VANCOUVER - He died almost two years ago, but every day in British Columbia’s election campaign Jack Layton seems to make some kind of appearance, whether it be in a stump speech, a ghost-like moment or a question, reflection or thought from a voter.
It’s almost as if he’s sitting there on the campaign bus watching things unfold.
The federal New Democrat Party leader died in August 2011, but his presence, influence and legacy are part of the provincial campaign that has Adrian Dix’s B.C. New Democrats pressing ahead in what is becoming a tightening race with Christy Clark’s Liberals.
“Do any of Jack Layton’s beliefs carry on in you?” a Kamloops high school student asked Dix during an impressive classroom gathering where he faced a wide range of questions that included his thoughts on teen abortions.
Dix, who speaks regularly about Layton’s political legacy in his campaign speeches, tells the student he didn’t know Layton well personally, but was greatly influenced by his political style.
“Here’s what Jack did that I’m trying to do,” said Dix. “What he did, I think, in his life and campaign was he refused to be negative about other people.”
Dix said the Liberals have attacked him personally prior and during the campaign, but he’s held off, just like Layton did.
(“Christy Clark) she’s a good person,” he said. “I’m not going to run her down in television ads.
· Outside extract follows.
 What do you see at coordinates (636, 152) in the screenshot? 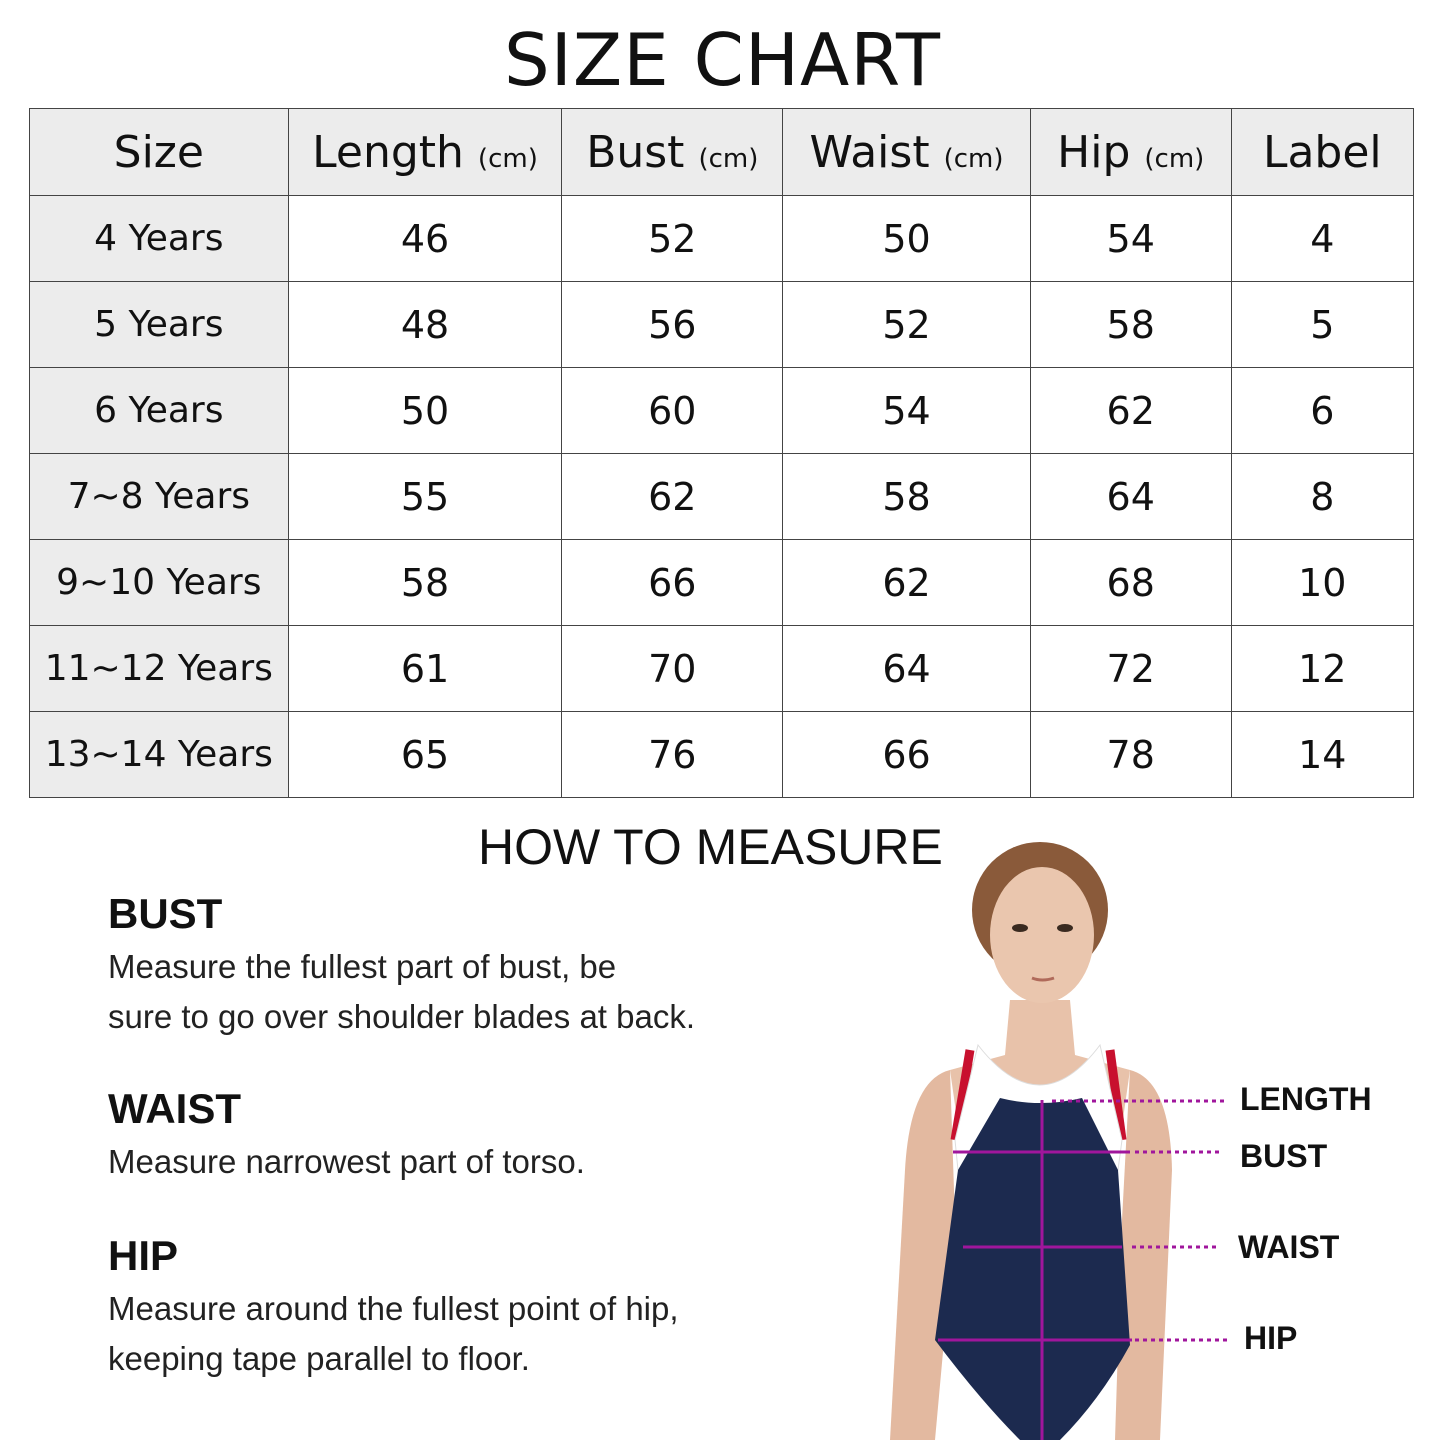
I see `column-header-label: Bust` at bounding box center [636, 152].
That belief about Jack Layton that you say what you believe and that you don’t run other people down to do it, that’s at the core of what we’re trying to do here.”
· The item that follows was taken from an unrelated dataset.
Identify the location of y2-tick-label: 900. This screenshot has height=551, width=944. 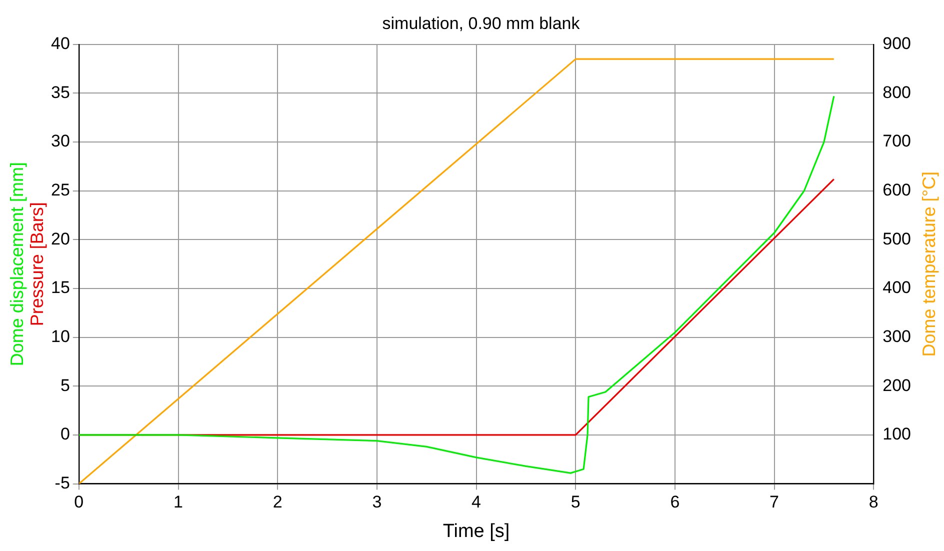
(897, 44).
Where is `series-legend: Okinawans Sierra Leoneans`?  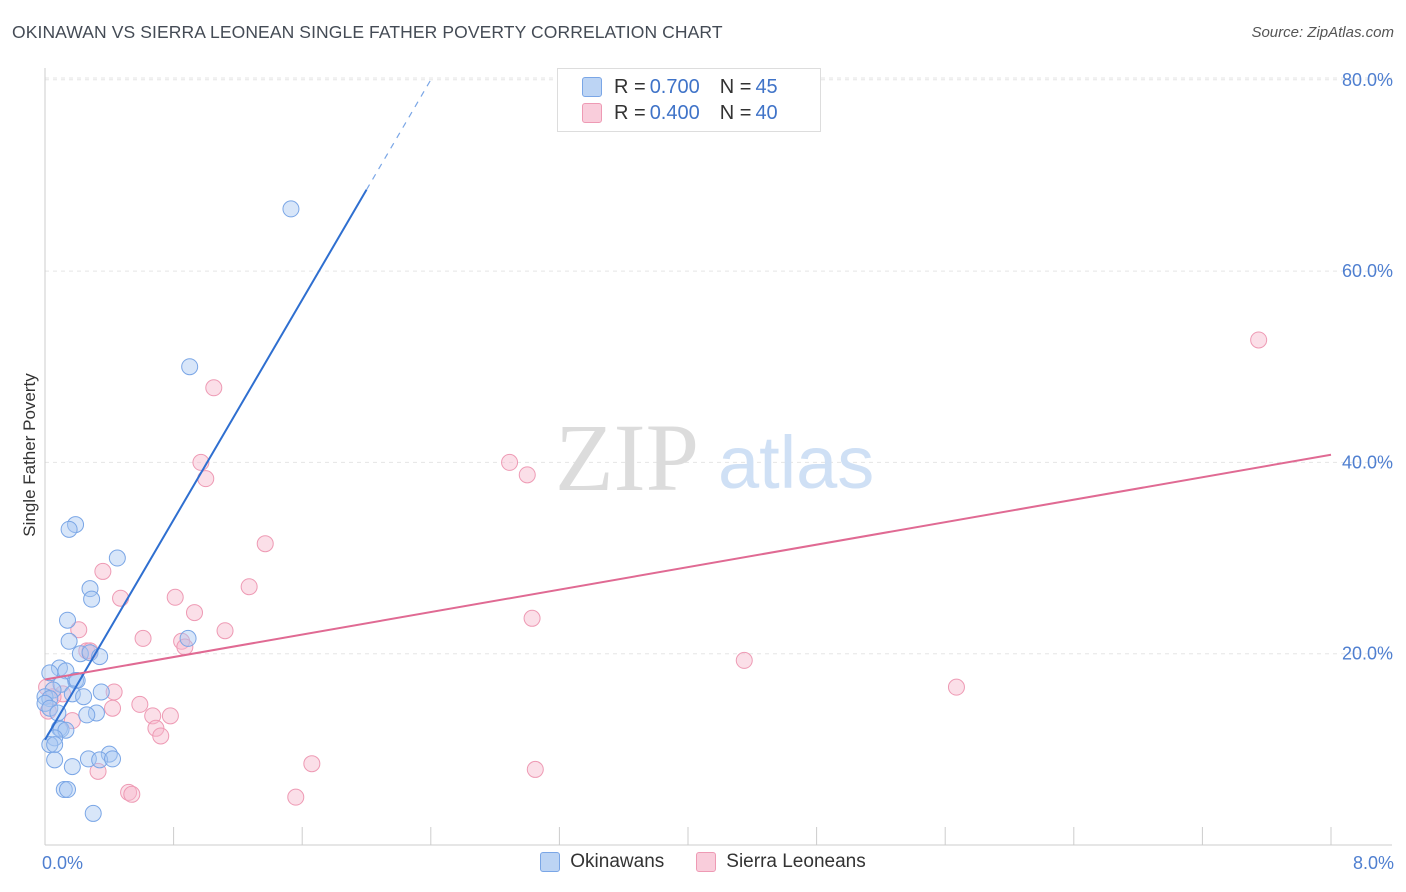
series-legend: Okinawans Sierra Leoneans is located at coordinates (703, 862).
Dix tells the student it took Layton four elections before the 2011 result that saw the NDP sweep Quebec and become Canada’s official Opposition.
“And just as he broke through, of course, he passed away. It was very really tragic.”
Dix regularly mentions the Layton legacy and political accomplishments at his nightly rallies — tying his message to Layton’s achievements.
“What Jack did is what we need to continue,” Dix told a Vancouver audience at the start of the campaign. “That idea that politics, which is to make it more open, more generous, to bring people in, all the people in this room and beyond this room.
“When people say to me, as they frequently do in the media, you can’t win by not responding to vicious personal attacks, I say, ‘Jack Layton did.’”
Anne McGrath says she can feel Layton’s presence in the Dix campaign.
McGrath worked with Layton for more than a decade, as one of his NDP leadership chiefs and also as his chief of staff in Ottawa. She is working on the Dix campaign and is a regular passenger on the campaign bus.